US 11,769,012 B2
Automated system and method to prioritize language model and ontology expansion and pruning
Ian Roy Beaver, Spokane, WA (US); and Christopher James Jeffs, Roswell, GA (US)
Assigned to Verint Americas Inc., Alpharetta, GA (US)
Filed by Verint Americas Inc., Alpharetta, GA (US)
Filed on Mar. 25, 2020, as Appl. No. 16/829,101.
Claims priority of provisional application 62/824,429, filed on Mar. 27, 2019.
Prior Publication US 2020/0311346 A1, Oct. 1, 2020
Int. Cl. G10L 15/22 (2006.01); G10L 15/197 (2013.01); G06F 40/295 (2020.01); G06F 16/36 (2019.01); G06F 16/33 (2019.01); G10L 15/18 (2013.01)

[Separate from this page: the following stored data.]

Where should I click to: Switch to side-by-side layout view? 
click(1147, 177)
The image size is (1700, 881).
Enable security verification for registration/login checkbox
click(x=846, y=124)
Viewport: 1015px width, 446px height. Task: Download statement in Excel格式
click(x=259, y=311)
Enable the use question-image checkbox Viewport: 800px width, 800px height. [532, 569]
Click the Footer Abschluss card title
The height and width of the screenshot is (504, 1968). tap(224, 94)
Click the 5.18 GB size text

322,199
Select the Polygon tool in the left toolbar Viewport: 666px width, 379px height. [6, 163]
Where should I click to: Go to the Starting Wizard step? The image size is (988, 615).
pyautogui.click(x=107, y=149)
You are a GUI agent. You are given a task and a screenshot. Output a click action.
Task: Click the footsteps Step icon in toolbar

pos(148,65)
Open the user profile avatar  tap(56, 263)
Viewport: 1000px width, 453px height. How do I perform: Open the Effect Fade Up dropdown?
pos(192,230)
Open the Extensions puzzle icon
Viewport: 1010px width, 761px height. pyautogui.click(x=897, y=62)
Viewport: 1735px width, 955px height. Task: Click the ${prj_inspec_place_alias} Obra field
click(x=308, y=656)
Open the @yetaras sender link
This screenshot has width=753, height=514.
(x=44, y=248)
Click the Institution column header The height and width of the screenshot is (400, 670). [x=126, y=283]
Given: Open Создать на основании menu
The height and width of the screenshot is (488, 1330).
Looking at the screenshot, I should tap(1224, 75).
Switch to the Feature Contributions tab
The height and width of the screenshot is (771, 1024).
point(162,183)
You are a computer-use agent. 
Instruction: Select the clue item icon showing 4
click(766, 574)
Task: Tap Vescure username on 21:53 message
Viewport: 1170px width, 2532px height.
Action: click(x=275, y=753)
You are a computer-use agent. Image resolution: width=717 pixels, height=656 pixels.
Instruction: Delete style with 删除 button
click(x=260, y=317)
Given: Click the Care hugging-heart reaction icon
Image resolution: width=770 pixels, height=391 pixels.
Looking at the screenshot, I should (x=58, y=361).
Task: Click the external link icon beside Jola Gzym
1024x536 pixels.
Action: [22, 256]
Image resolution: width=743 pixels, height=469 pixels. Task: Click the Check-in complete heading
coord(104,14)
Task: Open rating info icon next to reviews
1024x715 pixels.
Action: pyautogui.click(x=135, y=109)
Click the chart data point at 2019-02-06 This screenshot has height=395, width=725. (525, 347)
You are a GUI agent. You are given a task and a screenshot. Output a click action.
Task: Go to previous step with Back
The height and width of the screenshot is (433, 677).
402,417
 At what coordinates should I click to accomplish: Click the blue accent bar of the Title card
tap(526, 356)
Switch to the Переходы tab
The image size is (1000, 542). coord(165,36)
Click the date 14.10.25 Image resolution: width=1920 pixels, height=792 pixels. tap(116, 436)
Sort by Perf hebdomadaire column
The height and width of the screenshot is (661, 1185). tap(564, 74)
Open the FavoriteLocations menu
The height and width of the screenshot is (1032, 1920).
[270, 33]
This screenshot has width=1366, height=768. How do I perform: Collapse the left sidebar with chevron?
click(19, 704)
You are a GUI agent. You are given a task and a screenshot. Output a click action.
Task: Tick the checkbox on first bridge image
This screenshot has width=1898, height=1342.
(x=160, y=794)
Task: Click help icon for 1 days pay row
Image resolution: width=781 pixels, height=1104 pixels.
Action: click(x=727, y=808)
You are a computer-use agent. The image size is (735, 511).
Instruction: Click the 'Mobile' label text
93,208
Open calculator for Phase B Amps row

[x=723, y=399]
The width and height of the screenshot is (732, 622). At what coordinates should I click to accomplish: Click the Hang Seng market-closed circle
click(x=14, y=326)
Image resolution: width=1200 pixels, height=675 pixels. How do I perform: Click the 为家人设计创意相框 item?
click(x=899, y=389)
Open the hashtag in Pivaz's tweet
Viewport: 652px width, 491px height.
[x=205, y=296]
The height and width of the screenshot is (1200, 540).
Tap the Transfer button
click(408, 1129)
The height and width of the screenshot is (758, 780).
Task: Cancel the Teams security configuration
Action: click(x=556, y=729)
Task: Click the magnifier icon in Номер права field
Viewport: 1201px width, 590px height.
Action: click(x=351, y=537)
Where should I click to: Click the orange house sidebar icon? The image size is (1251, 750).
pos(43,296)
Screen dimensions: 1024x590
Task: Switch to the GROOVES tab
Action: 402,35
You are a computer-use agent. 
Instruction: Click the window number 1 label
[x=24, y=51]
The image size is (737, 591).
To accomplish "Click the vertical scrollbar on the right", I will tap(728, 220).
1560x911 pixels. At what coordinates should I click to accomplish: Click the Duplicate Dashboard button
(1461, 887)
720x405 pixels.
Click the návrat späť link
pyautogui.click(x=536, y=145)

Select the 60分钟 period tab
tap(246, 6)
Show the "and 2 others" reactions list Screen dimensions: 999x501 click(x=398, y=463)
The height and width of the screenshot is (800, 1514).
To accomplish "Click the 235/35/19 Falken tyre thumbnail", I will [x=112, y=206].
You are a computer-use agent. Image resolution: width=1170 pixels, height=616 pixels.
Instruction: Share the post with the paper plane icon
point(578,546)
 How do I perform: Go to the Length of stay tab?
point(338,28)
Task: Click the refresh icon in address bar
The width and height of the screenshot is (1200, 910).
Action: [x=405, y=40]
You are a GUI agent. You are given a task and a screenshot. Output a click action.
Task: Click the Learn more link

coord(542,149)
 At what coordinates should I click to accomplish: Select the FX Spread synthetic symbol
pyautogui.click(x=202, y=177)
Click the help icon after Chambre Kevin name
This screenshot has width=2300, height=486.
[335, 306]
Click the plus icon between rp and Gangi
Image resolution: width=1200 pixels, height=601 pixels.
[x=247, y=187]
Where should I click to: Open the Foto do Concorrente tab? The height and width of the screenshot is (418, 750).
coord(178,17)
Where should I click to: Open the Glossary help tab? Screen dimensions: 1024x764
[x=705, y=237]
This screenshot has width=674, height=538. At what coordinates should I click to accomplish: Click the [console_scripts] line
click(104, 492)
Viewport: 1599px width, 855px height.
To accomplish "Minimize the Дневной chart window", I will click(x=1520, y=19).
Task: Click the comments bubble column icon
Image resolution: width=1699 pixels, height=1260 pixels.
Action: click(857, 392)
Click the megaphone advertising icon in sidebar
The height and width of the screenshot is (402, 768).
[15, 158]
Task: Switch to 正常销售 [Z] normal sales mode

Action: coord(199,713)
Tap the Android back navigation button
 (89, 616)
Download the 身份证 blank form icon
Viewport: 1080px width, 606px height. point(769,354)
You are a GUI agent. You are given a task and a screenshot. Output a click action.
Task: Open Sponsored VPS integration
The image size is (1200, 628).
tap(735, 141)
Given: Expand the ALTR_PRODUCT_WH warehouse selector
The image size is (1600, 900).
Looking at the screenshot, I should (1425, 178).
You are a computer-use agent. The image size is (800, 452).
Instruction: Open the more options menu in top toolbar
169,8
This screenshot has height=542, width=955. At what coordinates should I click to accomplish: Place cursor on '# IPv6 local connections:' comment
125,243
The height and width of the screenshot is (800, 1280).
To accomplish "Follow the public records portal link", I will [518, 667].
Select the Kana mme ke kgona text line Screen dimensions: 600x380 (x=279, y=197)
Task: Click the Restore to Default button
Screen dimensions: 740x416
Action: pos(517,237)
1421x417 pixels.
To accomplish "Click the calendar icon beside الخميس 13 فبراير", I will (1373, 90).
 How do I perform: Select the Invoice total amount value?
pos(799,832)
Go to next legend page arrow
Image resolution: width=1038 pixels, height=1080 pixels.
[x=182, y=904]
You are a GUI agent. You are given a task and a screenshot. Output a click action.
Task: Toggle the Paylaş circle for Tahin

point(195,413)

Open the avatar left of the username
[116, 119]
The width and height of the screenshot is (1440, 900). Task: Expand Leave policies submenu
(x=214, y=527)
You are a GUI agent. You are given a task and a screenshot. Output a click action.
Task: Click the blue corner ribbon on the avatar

CPC G06F 40/295 (2020.01) [G06F 16/3344 (2019.01); G06F 16/367 (2019.01); G10L 15/18 (2013.01); G10L 15/197 (2013.01); G10L 15/22 (2013.01)] 23 Claims
OG exemplary drawing
 
1. A non-transitory computer readable medium comprising instructions that, when executed by a processor of a processing system, cause the processor to perform a method of updating a language model for a language domain for an interactive virtual assistant, the method comprising:
monitoring business related textual data from a plurality of platforms;
collecting trending n-grams from the textual data over a sliding time window;
comparing the n-grams to a vocabulary in a data model to identify terms comprising one of the trending n-grams existing in the data model;
for a term comprising the one of the trending n-grams in the data model and appearing in a new context, wherein the new context is not associated with the trending n-gram in the data model, passing the term in the new context to a human for determination if the term should be added to a training example in the new context for retraining the data model;
for a term comprising the one of the trending n-grams in the data model and not appearing in a new context, ignoring the term;
for a term comprising the one of the trending n-grams and not in the data model, checking the term for frequency of use in the textual data and adding the term in context to the training example if the frequency of use has reached a predetermined threshold;
recompiling the language model based on the term in context; and
adopting the recompiled language model in an interactive virtual assistant.